Deux hommes sur un bateau.

Scott Beatty, le directeur général de MarineLabs, et Gordon Planes, le chef de la Nation T'Sou-ke

Photo : Rohit Joseph/CBC

RCI

La Première Nation T'Sou-ke, située dans le sud de l'île de Vancouver, en Colombie-Britannique, s’est alliée à une entreprise de nouvelle technologie baptisée MarineLabs. Grâce à des bouées intelligentes, il sera possible de recueillir une série de données concernant les effets du changement climatique sur les eaux où la nation récolte sa nourriture.

La Première Nation T'Sou-ke s'est adressée il y a environ 18 mois à MarineLabs, une entreprise de Victoria qui recueille des données en temps réel sur l'océan.

Un certain nombre de problèmes sont apparus dans le bassin de Sooke, l’une des zones dans laquelle les membres de cette communauté chassent et pêchent. Il s’agit d’une anse abritée située à une vingtaine de kilomètres à l'ouest de Victoria.

Vue sur une petite baie.

Ce bassin est très fréquenté par les membres de la Première Nation.

Photo : Rohit Joseph/CBC

Le changement climatique a fait des ravages dans la région : l'augmentation des températures de l'air et de la mer a tué la vie marine, y compris d'importantes sources de nourriture traditionnelle pour les Autochtones.

Par ailleurs, les tempêtes extrêmes sont aussi plus fréquentes. Les dirigeants de la communauté souhaitent donc être mieux préparés.

En outre, les navires abandonnés, les déchets miniers et le trafic maritime ont pollué l'eau et influé sur la récolte des coquillages au cours des dernières décennies.

De plus, une augmentation des épisodes de chaleur extrême, par exemple, peut modifier la chimie de l'eau, ce qui a des répercussions sur l'écosystème marin et les espèces que les T'Sou-ke ont toujours récoltées pour se nourrir. Un rapport de 2019 du ministère de l'Environnement de la Colombie-Britannique a recommandé une surveillance régulière de l'eau du bassin.

Une bouée jaune dans l'eau.

Une bouée intelligente de MarineLabs recueille toute une série de données, dont la vitesse du vent, la taille des vagues et l'activité des bateaux dans les eaux environnantes.

Photo : Rohit Joseph/CBC

MarineLabs espère maintenant obtenir des données sur la zone en utilisant des bouées intelligentes dotées de capteurs pour détecter la vitesse du vent, la taille des vagues, le nombre de bateaux ou de navires qui circulent, la température et la salinité de l'eau.

La science est essentielle, a déclaré Gordon Planes, chef de la Nation T'Sou-ke. Connaître l'historique de ce qui s'est passé au cours des dernières années pourra vraiment nous dire où nous en sommes.
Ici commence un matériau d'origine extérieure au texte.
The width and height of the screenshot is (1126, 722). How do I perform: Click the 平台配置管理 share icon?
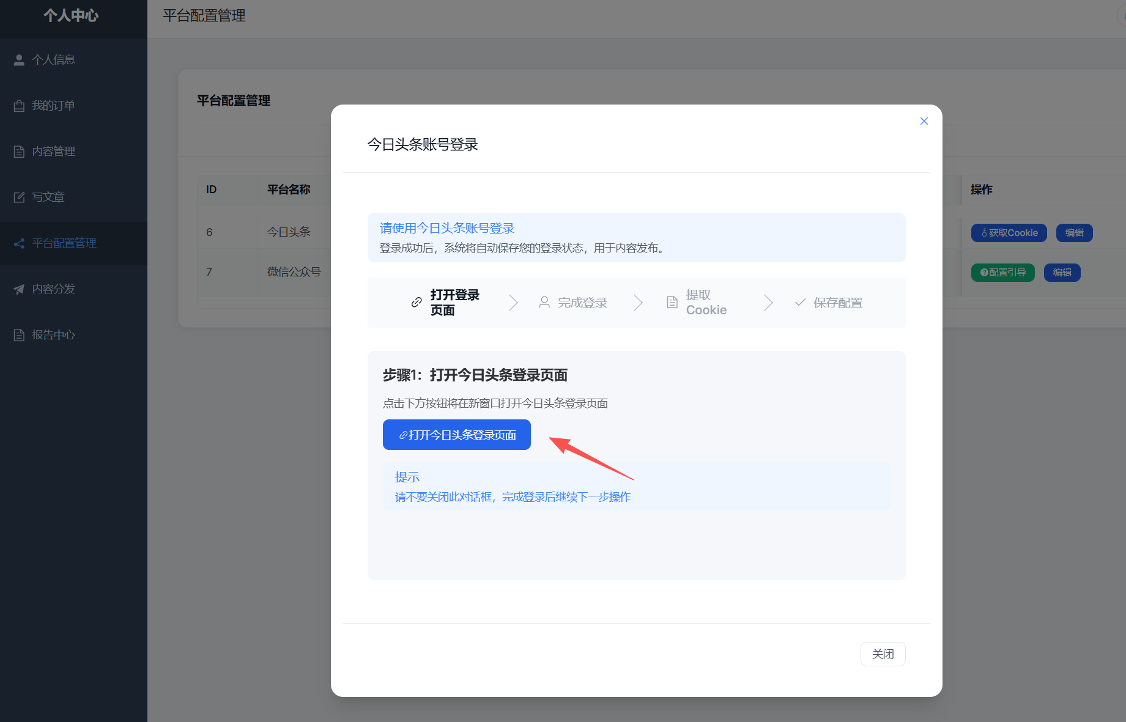click(19, 243)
Cela établira une base pour l'avenir, a-t-il ajouté.

M. Planes, qui se fait également appeler Hyakwacha, espère que les bouées permettront de détecter une augmentation de la navigation, de révéler les problèmes environnementaux existants et de déterminer ce que sa Première Nation peut faire pour s'adapter au changement climatique.

Derrière des plantes asséchées, on aperçoit des maisons en bordure d'une plage jonchée de morceaux de bois.
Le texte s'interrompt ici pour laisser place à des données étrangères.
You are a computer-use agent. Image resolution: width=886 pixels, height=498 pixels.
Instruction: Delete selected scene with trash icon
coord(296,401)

Les Autochtones tiennent beaucoup à leur territoire.

Photo : Radio-Canada / Laurie Dufresne

Cela pourrait avoir un effet négatif sur ce que nous sommes et sur la façon dont nous vivons sur ce littoral, a déclaré M. Planes.

Scott Beatty, PDG de MarineLabs, a indiqué qu'il y a actuellement 41 capteurs le long des côtes canadiennes qui sont similaires à ceux de son entreprise, mais généralement plus anciens.

Les statistiques de l'océan sont en train de changer, et le changement climatique ne fait qu'aggraver la situation, a dit M. Beatty.

M. Beatty a évoqué le cas du Zim Kingston, un porte-conteneurs qui a perdu des dizaines de conteneurs sur une mer agitée et qui a fini par prendre feu à l'automne 2021. Selon lui, si l’équipage avait eu accès à ce type de données, il aurait peut-être pu éviter la catastrophe.

Il s'agit d'être proactif, d'avoir plus de données lors des interventions en cas de déversement, a-t-il conclu.

Ryan Chamberland, gestionnaire maritime de la Nation T'Sou-ke, a déclaré qu'il aimerait voir d'autres communautés et le gouvernement investir dans des projets similaires.

Cela contribue vraiment à protéger l'investissement à long terme que représentent ces pêcheries ainsi que l'accès à la nourriture et aux pêcheries cérémonielles, dit-il.